I’m about to tell you why the current state of marketing makes me want to throw my laptop into traffic while screaming Shakespeare insults at our digital overlords.
The last year has been about as exciting as watching paint dry in slow motion while someone explains cryptocurrency.
Every email, every sales page, every “revolutionary” marketing approach has been as predictable as my morning coffee addiction
(which is to say, VERY)
Close your eyes and imagine this:
You’re at a party. There are two people trying to tell you about their products/business/self etc.
Person A is wearing a suit, droning on about “paradigm shifts” and “synergistic opportunities” like they’re reading from a Business Buzzword Bingo card.
Person B is dressed like a chaos goblin, telling you wild stories about how they discovered their product formula while fighting off raccoons in their backyard at 3 AM, and somehow making it relevant to your life through a series of increasingly unhinged but entertaining metaphors.
Who are you going to remember? Who are you going to want to hear more from?
We’re not just competing with other marketers anymore. We’re competing with:
TikTok dancing pandas
Instagram reels of people falling into pools
YouTube videos of cats knocking things off tables
Netflix’s entire content library (Tbh I should get an achievement for completing Netflix in 2024)
That weird thing your aunt shared on Facebook
And we’re showing up to this entertainment Thunderdome with… bullet points and testimonials?
(I can’t help myself with making Mad Max references cause it’s ONE of my favourite Christmas movies, okay…)
WAKE UP AND SMELL THE BURNING ENGAGEMENT METRICS.
I’ve spent the last year watching my inbox fill up with emails that have all the personality of a corporate tax return.
It’s like everyone forgot that humans are basically just storytelling monkeys with credit cards and anxiety.
You want to know what works? ADVENTURE. CHAOS. FUN.
Example: I once wrote a sales page for a writing course that was structured like a choose-your-own-adventure book. Was it professional? Hell no. Did it convert? Like a caffeinated squirrel finding an unattended nut warehouse.
People bought because:
1. They were entertained
2. They wanted to see what other crazy shit I’d come up with
3. The actual product was good (important detail)
4. They felt like they were part of something more interesting than another “7-step system to success”
Here’s another little nugget of truth: Your audience doesn’t wake up in the morning thinking, “Gosh, I hope someone tries to sell me something today in the most boring way possible!”
They want:
Stories that make them forget they’re being sold to
Characters they can relate to (even if that character is your caffeinated, pantsless marketing persona)

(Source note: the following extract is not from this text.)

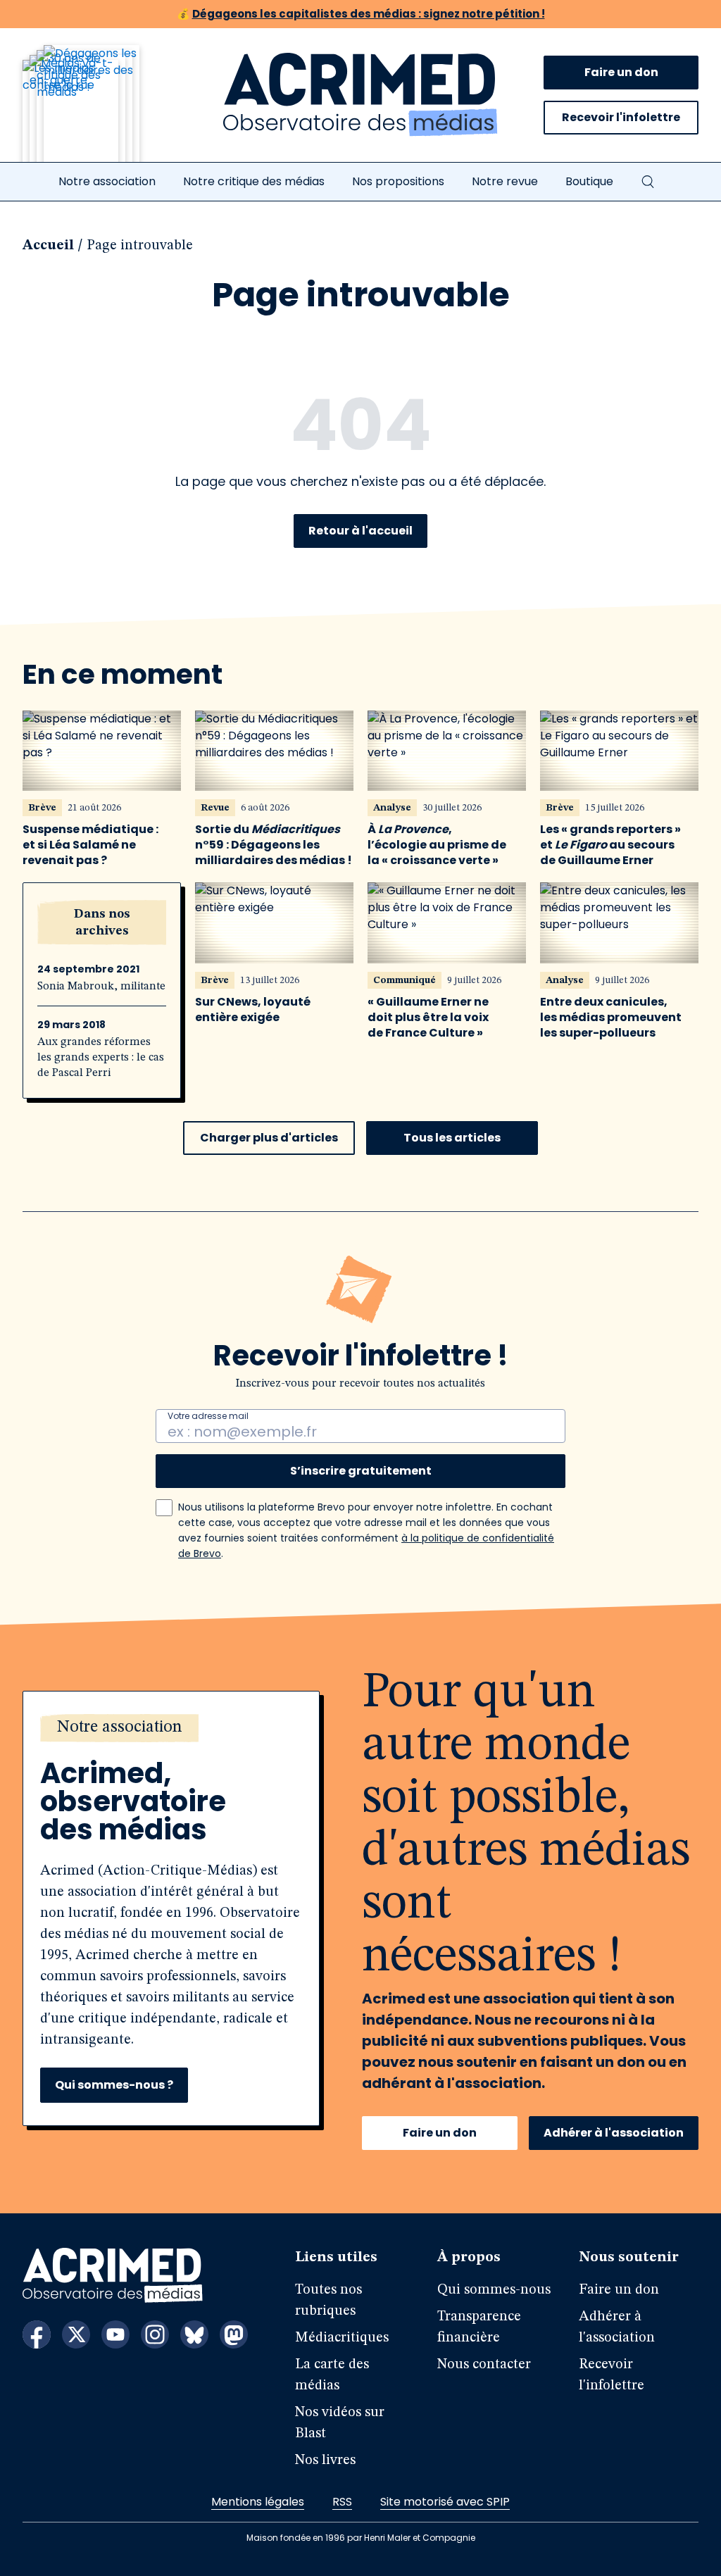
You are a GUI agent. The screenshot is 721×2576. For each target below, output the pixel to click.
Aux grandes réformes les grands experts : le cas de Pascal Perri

Adventures they can be part of
Entertainment that doesn’t make them feel like they’re reading a terms of service agreement
So here’s my challenge to you as we sneak into 2025.
Stop being boring. Stop writing like you’re trying to impress your high school English teacher. Start writing like you’re telling stories at a bar after your third Espresso Martini (or whatever your beverage of choice is)
The little known secret that everyone forgets is…
People will buy from you not just because they need your stuff, but because they want to be part of your story.
They want to be part of something fun, something different, something that makes them feel alive in all of this digital world of “limited-time offers” and “exclusive bonuses.”
Stephen Walker
AND OFC I AM DEFINITELY NOT DRINKING AN ESPRESSO MARTINI IN THIS PICTURE YOU’RE NOT GONNA CLICK ON
P.S. Yes, I wrote this entire manifesto without pants. It’s part of my brand now.
P.P.S. The squirrels watching through my window are taking notes. They’re clearly planning something.
P.P.P.S. If anyone needs me, I’ll be in my murder shed, writing sales pages that make people question their reality while being entertained enough to actually read them.
Remember: Life’s too short for boring marketing. Make it weird. Make it fun. Make it memorable. And for the love of all things caffeinated, make it something that doesn’t make people want to gouge their eyes out with a rusty spoon.